Still, yes I think that is where the information set requirements take
one. As said elsewhere and repeated often, it comes down to the
interfaces and properties. After the work done on interoperability and
portability
in earlier projects, we came down to two solutions (pretty much what
the Chameleon project said we would):
1. Downtranslate to a common markup, eg, Rainbow DTD, HTML. This
was fine for portability. It didn't really help interoperability. HTML
is great for getting the party started.
2. Define a common meta-information set. More or less an abstract
up-translation but not really. Nothing is translated. Property values
are expressed in a MoreMetaThanMarkup superset.
Of the two, the latter was more flexible but it still required a
common API of some kind to address the problems of interoperability.
That was then.
Now we have XML. Essentially, it provides a standard for
what most SGML systems implementors already knew to do. Simplify the
parser by eliminating features, forbid some practices that were
onerous (minimization, inclusions, exclusions, etc) and so forth.
XML 1.0: AKA, SGMLAsPracticed. Good. Once done and the politics
of imprisoning the Titans over, working groups formed for
the next tasks of getting the APIs (eg, DOM, SAX) and now the
Information Set (pick up the work done by HyTime and DSSSL).
Finally, the markup community gets out of the quicksand of
OneDTDShallBeSupreme and MyStyleBeatsYourContent. Excellent.
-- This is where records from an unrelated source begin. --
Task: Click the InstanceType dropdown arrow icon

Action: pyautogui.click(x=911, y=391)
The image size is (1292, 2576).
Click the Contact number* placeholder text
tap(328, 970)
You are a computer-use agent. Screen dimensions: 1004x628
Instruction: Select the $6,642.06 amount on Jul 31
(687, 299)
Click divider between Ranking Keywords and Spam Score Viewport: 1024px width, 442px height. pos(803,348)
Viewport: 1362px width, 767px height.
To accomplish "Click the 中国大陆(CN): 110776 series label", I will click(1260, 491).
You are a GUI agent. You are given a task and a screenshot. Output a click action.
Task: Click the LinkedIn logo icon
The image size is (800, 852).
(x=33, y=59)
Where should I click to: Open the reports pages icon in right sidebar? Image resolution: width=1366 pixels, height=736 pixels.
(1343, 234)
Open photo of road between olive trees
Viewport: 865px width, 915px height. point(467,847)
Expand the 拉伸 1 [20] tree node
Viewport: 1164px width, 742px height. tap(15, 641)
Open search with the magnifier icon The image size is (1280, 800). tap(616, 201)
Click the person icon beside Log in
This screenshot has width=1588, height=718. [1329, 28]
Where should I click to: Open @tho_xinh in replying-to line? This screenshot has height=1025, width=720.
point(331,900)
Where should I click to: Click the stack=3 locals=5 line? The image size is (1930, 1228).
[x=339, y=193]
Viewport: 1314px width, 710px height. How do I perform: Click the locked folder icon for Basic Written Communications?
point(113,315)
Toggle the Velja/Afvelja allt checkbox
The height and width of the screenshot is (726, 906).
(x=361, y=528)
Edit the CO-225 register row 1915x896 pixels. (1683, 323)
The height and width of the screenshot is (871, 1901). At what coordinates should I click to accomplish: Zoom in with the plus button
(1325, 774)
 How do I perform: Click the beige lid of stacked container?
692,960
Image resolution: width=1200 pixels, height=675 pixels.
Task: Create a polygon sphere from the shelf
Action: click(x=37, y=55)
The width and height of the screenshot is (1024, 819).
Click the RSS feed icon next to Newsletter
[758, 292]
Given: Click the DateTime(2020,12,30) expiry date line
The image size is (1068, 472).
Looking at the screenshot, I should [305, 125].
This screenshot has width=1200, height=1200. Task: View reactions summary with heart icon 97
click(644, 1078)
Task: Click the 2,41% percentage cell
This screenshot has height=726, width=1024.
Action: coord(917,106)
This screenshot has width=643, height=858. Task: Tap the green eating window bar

Nothing suggested on XML-Dev is new news. When I see correspondents
claim the cane-pounding elders are standing in the way of progress,
I groan and know the work will just take a little longer. I see
examples like SAX, and I know that excellent work can be done
on open lists. I see suggestions to turn XML into an OOPL and
quit wondering why some WGs are closed.
Meanwhile, go to work, build code over components, and get
results for $99 that used to cost $.5 million. It is a good day.
The funniest question I've heard lately: "How many vendors
of Unix boxes are left? So, then what is the difference?"